When Findaráto arrived, Carnistir’s servants went to tell their lord of his visitor and it was many minutes before Carnistir descended the stairs to greet Findaráto. He held out his hand in greeting, but his eyes were cold, his face haughty and unrevealing. His servants were not surprised at their taciturn master’s formal greeting of his guest, as it was his wont. However, Carnistir could not help but beam his radiant smile when he saw his lover again, although he swept it away with a glum look as soon as he could master himself to do so. Findaráto swept off his helm and his mane of golden hair fell free around his splendid attire of blue trimmed with gold.

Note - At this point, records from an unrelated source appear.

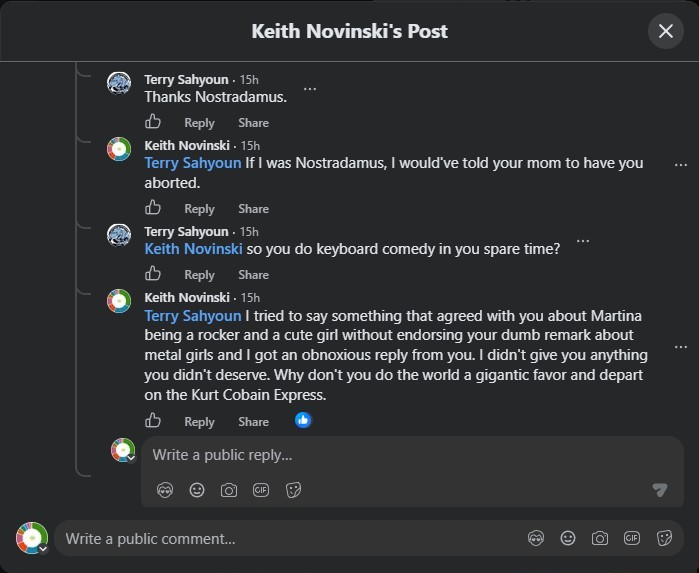This screenshot has width=699, height=573.
Task: Open the Terry Sahyoun mention in Keith's last comment
Action: point(193,316)
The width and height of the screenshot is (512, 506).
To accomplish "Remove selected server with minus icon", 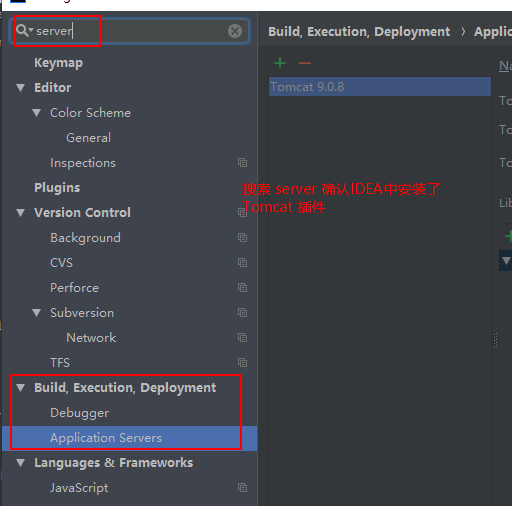I will [305, 63].
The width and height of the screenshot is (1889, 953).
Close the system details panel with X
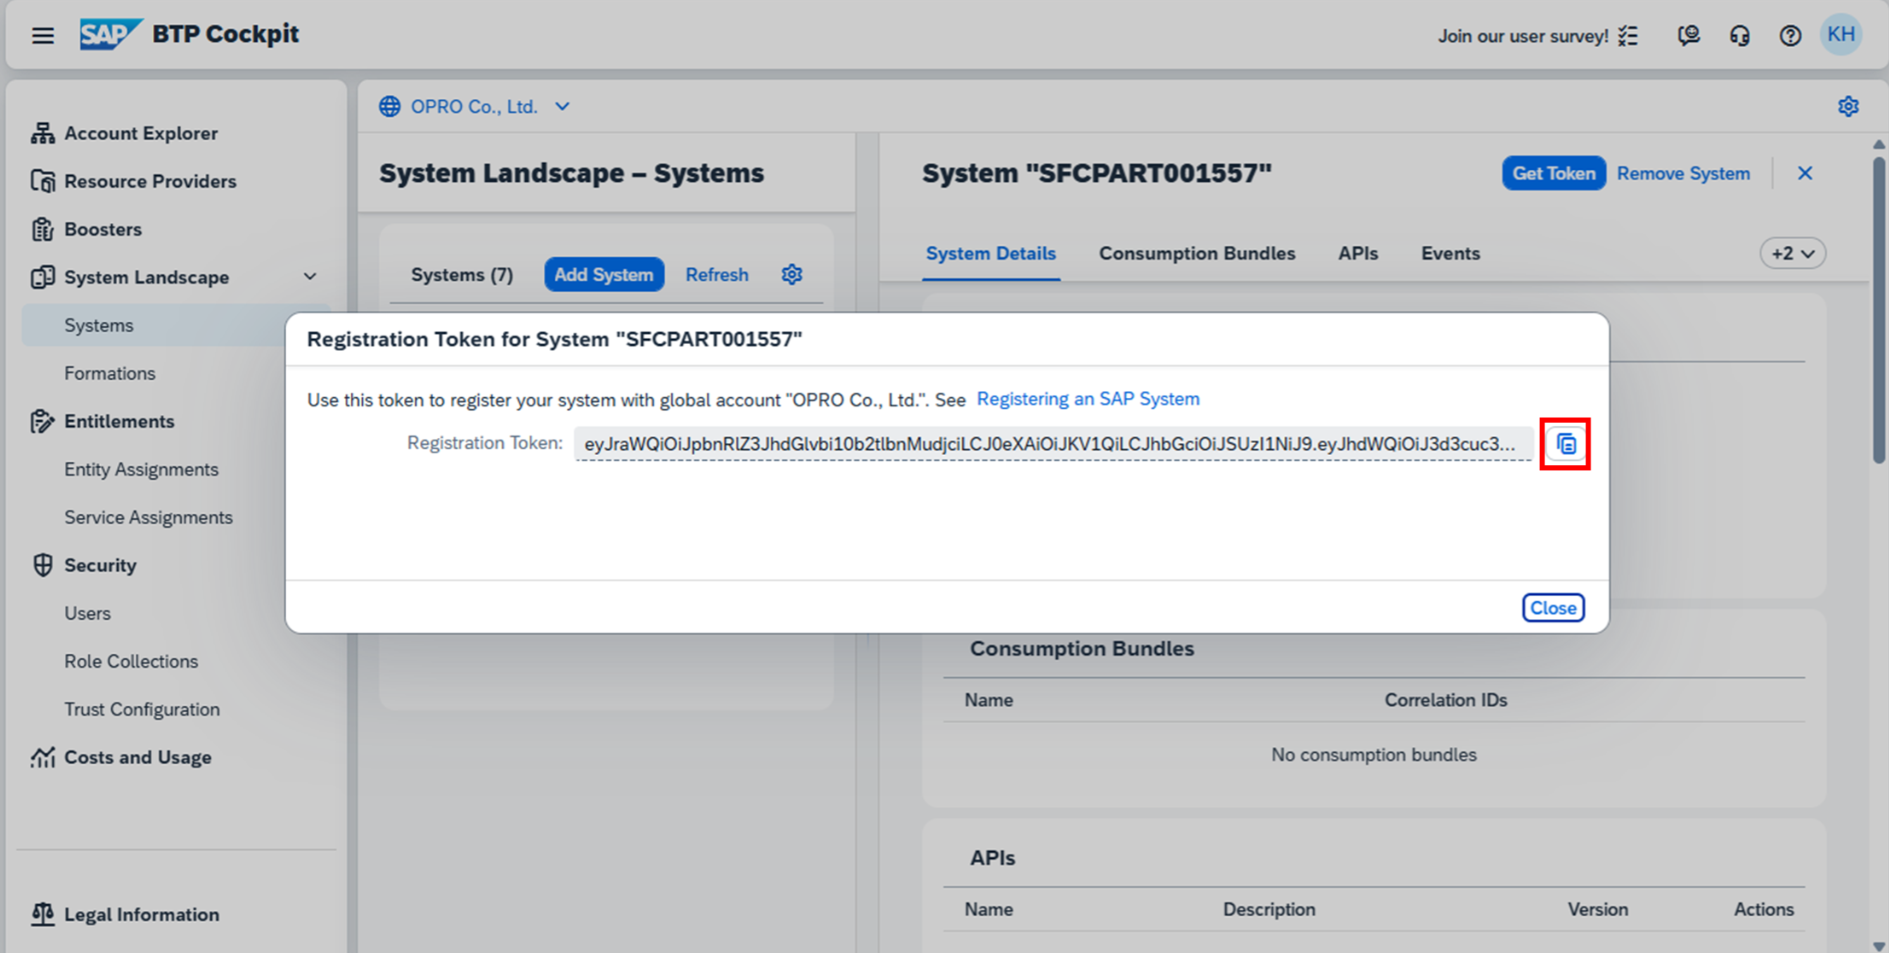click(1804, 173)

Carnistir looked unmoved by the glorious sight of Findaráto, resplendent in his armour, much matured, stronger and even more beautiful than he had been in his youth.

“How pleasurable to see you again, Cousin” was all he allowed himself to say.

“Oh, Carnistir,” Findaráto replied, the music of his voice like a salve over Carnistir’s emotional wounds. Tears misted Findaráto’s eyes. His lips, full and inviting, trembled. Those two words were all he spoke, and Carnistir’s resolve almost cracked. He wanted to throw his arms around his bonded mate on the spot, but instead he grasped Findaráto by the hand and pulled him toward the stairs. He turned to the servants who were still in the vicinity.

“You are dismissed. I will call you if you are needed,” he said curtly. Then he turned to Findaráto. “Come upstairs with me now!” he hissed between clenched teeth. “I want to show you personally around my home,” he said out loud for the servants to hear.

They had barely reached the top of the stairs when Carnistir began to undo Findaráto’s clothing and tried to kiss his face and caress his body at the same time. Findaráto, who was trying to admire the fine furnishings and decorations in Carnistir’s home, could not see much of them because the attention that Carnistir was lavishing on him obscured his vision.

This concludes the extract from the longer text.